Stored data entries
= Beginning of Section =
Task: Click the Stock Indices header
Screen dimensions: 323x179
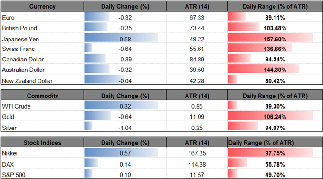Action: point(42,143)
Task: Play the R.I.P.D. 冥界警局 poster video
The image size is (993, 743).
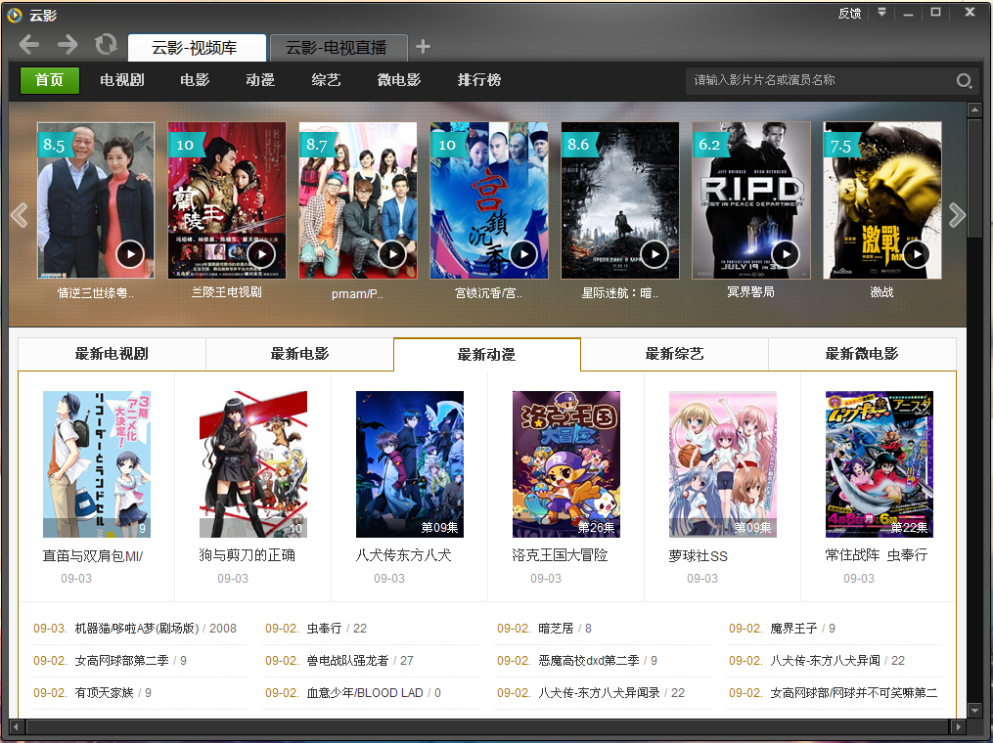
= End of Section =
§ **Work to complete**
Across the entries above, work out how many lines include the string "Task", and report only that figure.

§ **Your response**
2